■ **WORKING DATA**:
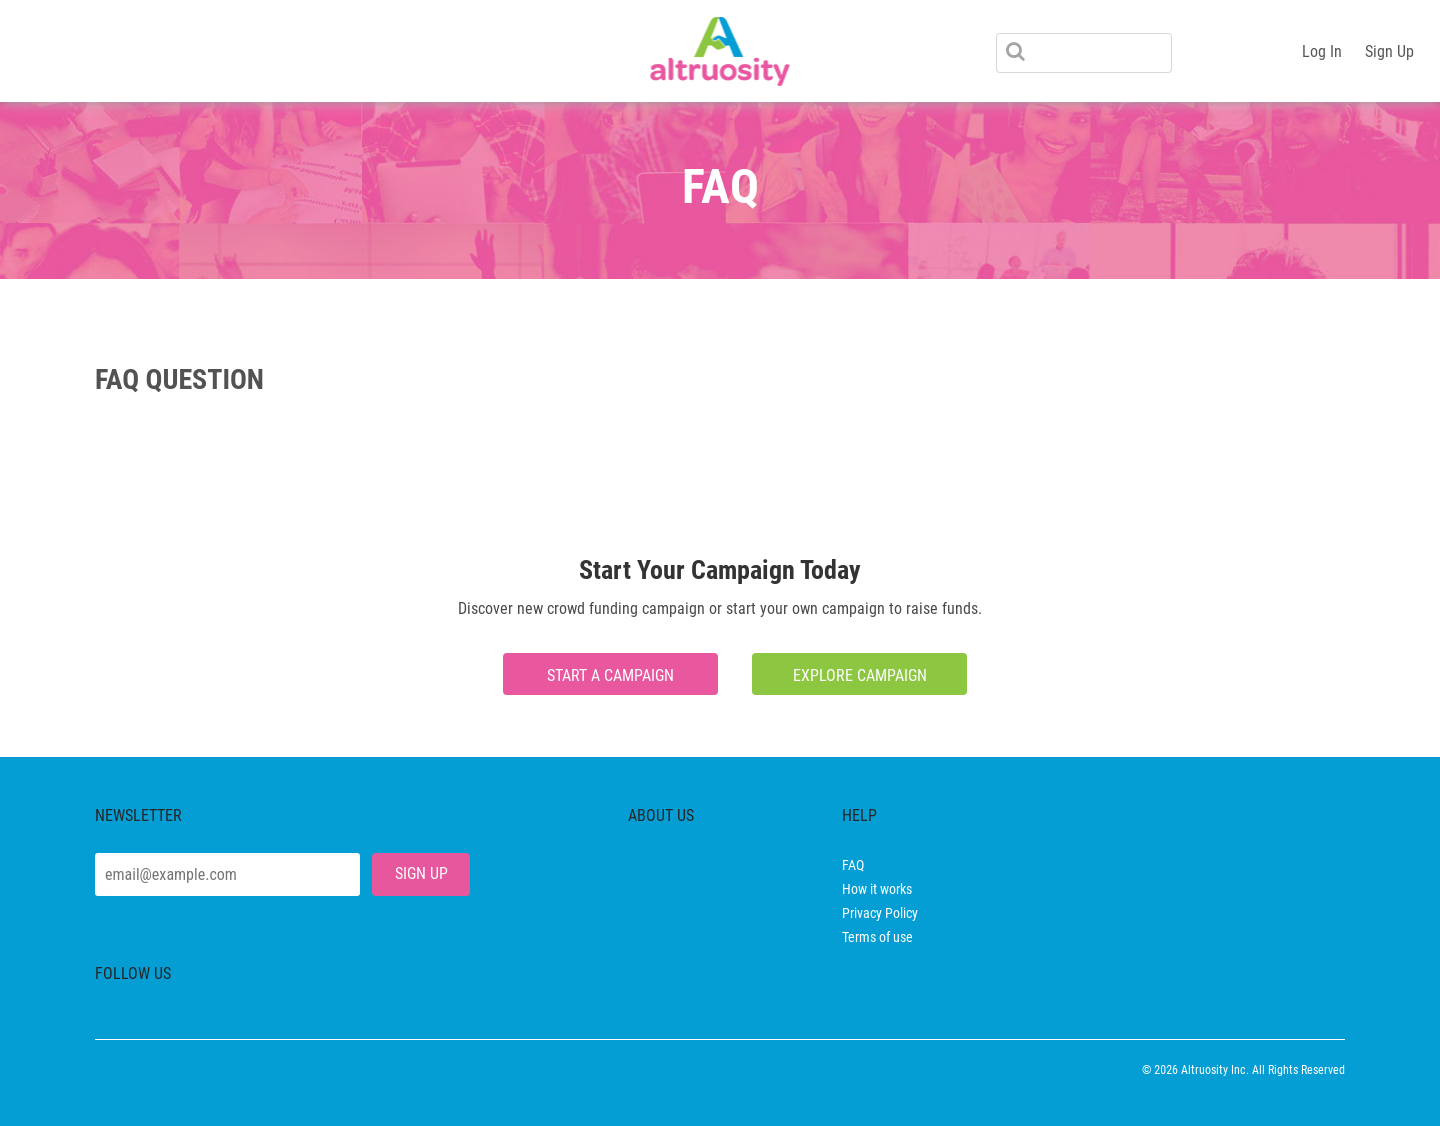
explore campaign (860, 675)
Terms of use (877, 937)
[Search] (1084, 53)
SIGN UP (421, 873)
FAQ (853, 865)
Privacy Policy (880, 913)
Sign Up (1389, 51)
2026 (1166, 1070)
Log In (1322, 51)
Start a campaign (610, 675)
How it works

■ **EXERCISE BRIEF**:
Rewrite every line of the listing above with "campaign" swapped for "fundraiser" and everything else kept the same. Leave the picture out of your answer.

■ **ANSWER FOR THIS EXERCISE**:
explore fundraiser (860, 675)
Terms of use (877, 937)
[Search] (1084, 53)
SIGN UP (421, 873)
FAQ (853, 865)
Privacy Policy (880, 913)
Sign Up (1389, 51)
2026 (1166, 1070)
Log In (1322, 51)
Start a fundraiser (610, 675)
How it works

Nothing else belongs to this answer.